Hands up anyone who is surprised that the Bank of England has added another £50 billion to the quantitative easing pot? The same hands will also believe that the Greeks have agreed terms for the next bail out tranche with the Troika (the European Union, the IMF and the European Central Bank). This ongoing epic odyssey of the voyage to nowhere has grabbed the headlines, but the BoE’s quiet announcement is equally significant to us Brits.
Central banks never utter the words quantitative easing, so the Bank calls it an addition to its “asset purchase programme”, which was only hiked to £275 billion back in October. The accompanying rhetoric states that inflation is on the way back down and may fall below their target of 2%, mainly as a result of the VAT increase last January falling out of the equation and lower energy prices, (despite Brent crude being over 10% higher Y-o-Y in sterling terms..); a convenient excuse perhaps.
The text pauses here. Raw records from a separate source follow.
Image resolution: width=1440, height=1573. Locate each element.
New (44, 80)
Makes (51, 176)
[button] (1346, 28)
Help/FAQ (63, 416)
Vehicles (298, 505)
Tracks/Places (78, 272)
The ECB has been shovelling money out to the European banks with indecent haste and their cunning plan is that those banks will then use that cash to buy junk bonds (Club Med sovereign debt) at much higher yields than the cost of borrowing. So far it hasn’t worked that way as the banks have just parked the money back with the ECB, but it has put a floor under the short end of the bond market.
This makes the likelihood of successful bond issuances by the PIGS marginally more likely, but left the BoE wondering when the markets will wake up to the fact that our “emperor” is wearing little else than a very ragged pair of shorts. If they can keep up the illusion that the flight to safety “wings” he has tattooed on his chest will keep us airborne, they may postpone the inevitable for a time whilst attention is focussed on the rest of Europe. Technically the UK is part of Europe but then politics has rarely had any truck with mere geography…
And so to Greece. Like many European nations the Greek government is a coalition party, but with a minority, making national unity on the issue next to impossible. Already a two day strike has been called and frankly the projections for GDP “growth” and debt repayment are utter nonsense; a point not missed by the IMF and the German Finance ministry who, let’s face it, are running the show.
The markets meanwhile are in a sanguine mood, but why wouldn’t they be with all this central bank money sloshing around the system? If Greece was the only problem in Europe a solution would have been found ages ago, but it isn’t and we are back again to moral hazard, which I banged away about yesterday. If the Greeks get a deal then Portugal et al will be in the queue faster than the central banks can electronically print the money to pay them.